TASK STATEMENT | There is one span to output from the data below: the lines starting at the line with "Mersin Yabancı Escort (51, 1245)" and ending at the line with "Mission News Theme (158, 2560)". Output it exactly, ends included, nothing more.

SUPPLIED RECORDS |
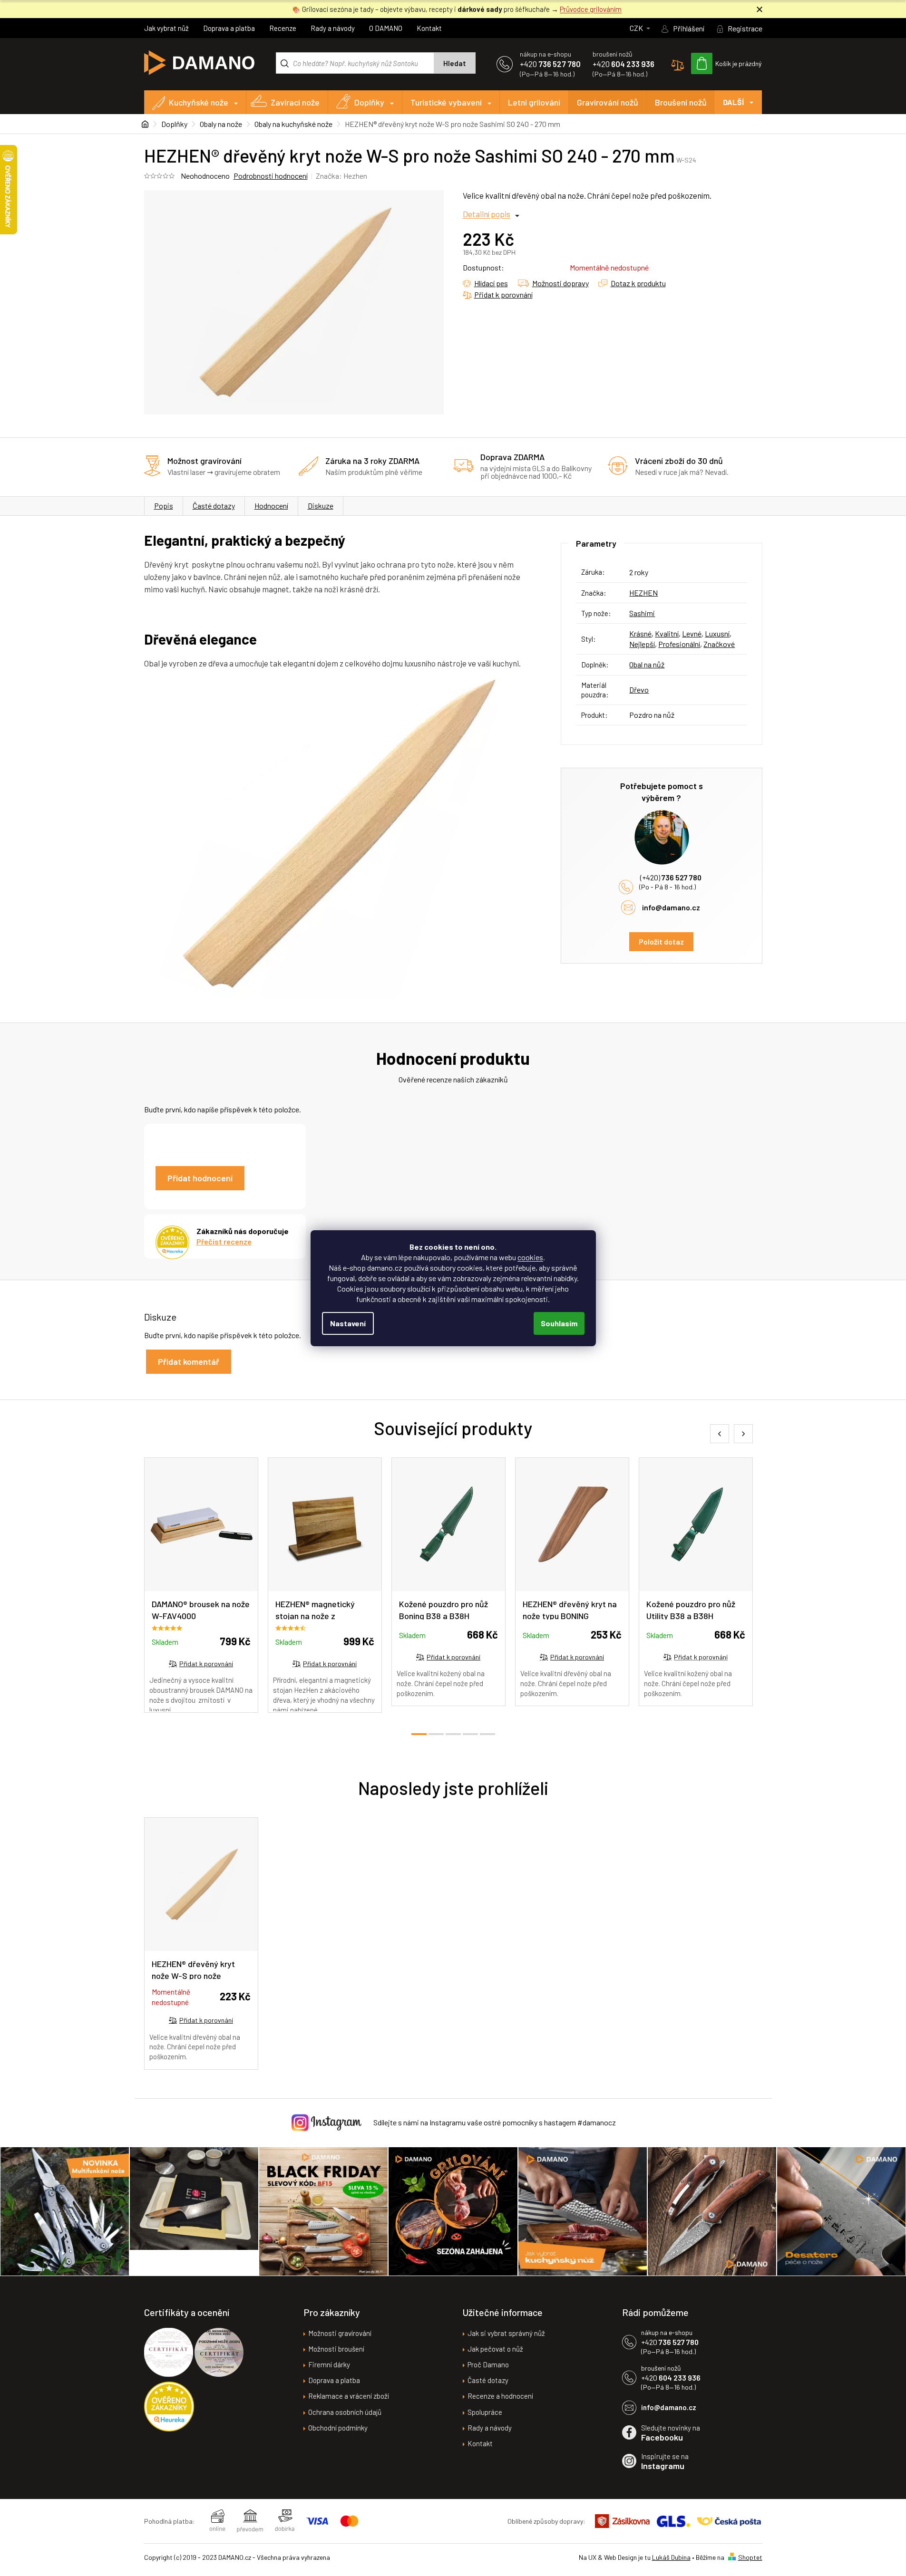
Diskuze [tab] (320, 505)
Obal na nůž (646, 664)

---

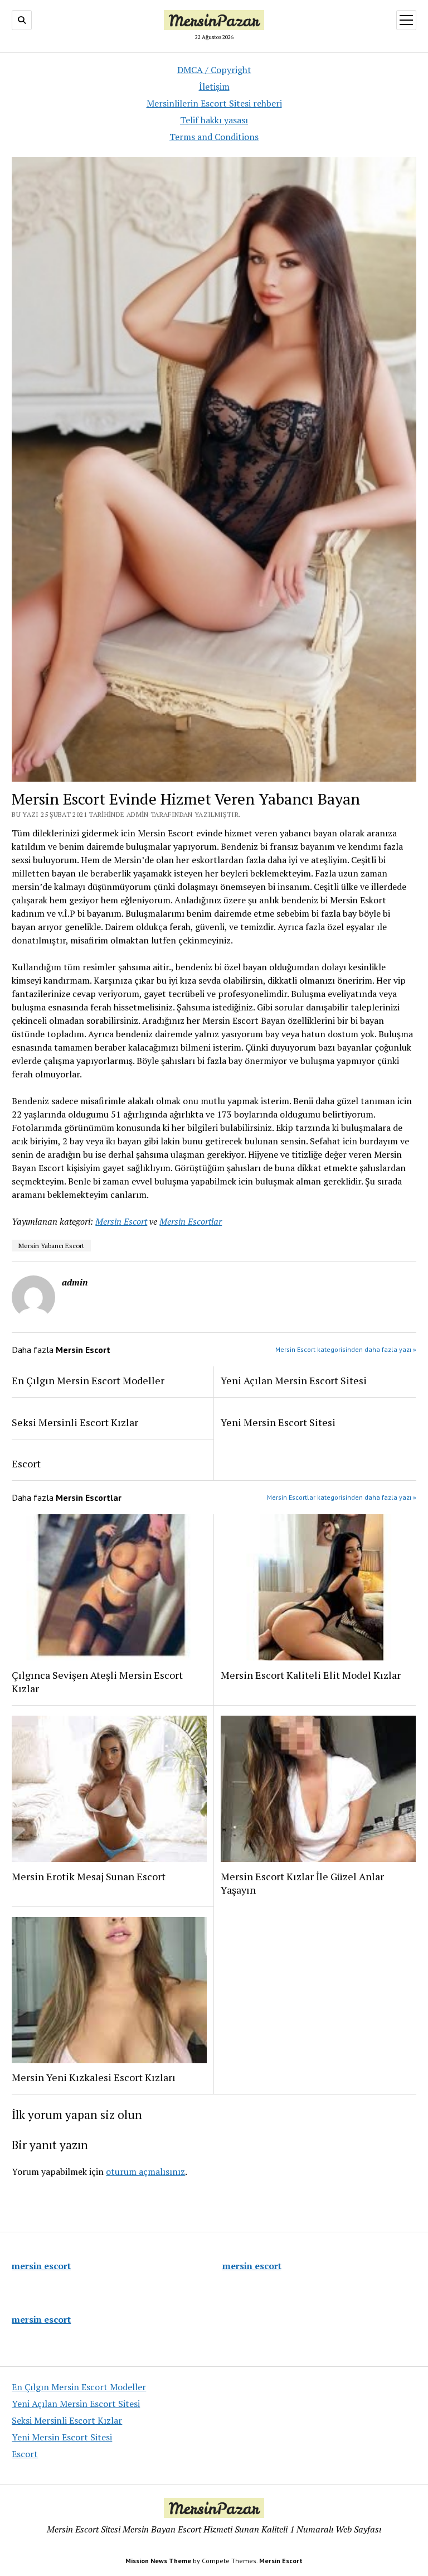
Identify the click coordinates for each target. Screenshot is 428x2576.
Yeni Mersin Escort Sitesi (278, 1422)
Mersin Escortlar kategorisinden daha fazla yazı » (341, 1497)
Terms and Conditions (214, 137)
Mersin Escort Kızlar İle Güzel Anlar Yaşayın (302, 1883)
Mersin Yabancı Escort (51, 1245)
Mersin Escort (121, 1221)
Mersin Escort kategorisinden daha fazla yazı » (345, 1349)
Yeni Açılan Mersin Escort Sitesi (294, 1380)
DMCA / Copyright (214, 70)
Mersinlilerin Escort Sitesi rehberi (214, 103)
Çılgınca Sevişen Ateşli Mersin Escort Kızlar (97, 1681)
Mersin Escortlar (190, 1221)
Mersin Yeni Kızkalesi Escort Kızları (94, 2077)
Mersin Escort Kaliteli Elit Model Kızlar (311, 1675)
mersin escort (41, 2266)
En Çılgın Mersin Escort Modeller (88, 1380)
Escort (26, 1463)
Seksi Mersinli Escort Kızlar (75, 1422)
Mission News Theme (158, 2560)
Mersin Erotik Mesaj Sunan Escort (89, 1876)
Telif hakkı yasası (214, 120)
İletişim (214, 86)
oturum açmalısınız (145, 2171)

RESULT OF THE TASK |
Mersin Yabancı Escort (51, 1245)
Mersin Escort (121, 1221)
Mersin Escort kategorisinden daha fazla yazı » (345, 1349)
Yeni Açılan Mersin Escort Sitesi (294, 1380)
DMCA / Copyright (214, 70)
Mersinlilerin Escort Sitesi rehberi (214, 103)
Çılgınca Sevişen Ateşli Mersin Escort Kızlar (97, 1681)
Mersin Escortlar (190, 1221)
Mersin Yeni Kızkalesi Escort Kızları (94, 2077)
Mersin Escort Kaliteli Elit Model Kızlar (311, 1675)
mersin escort (41, 2266)
En Çılgın Mersin Escort Modeller (88, 1380)
Escort (26, 1463)
Seksi Mersinli Escort Kızlar (75, 1422)
Mission News Theme (158, 2560)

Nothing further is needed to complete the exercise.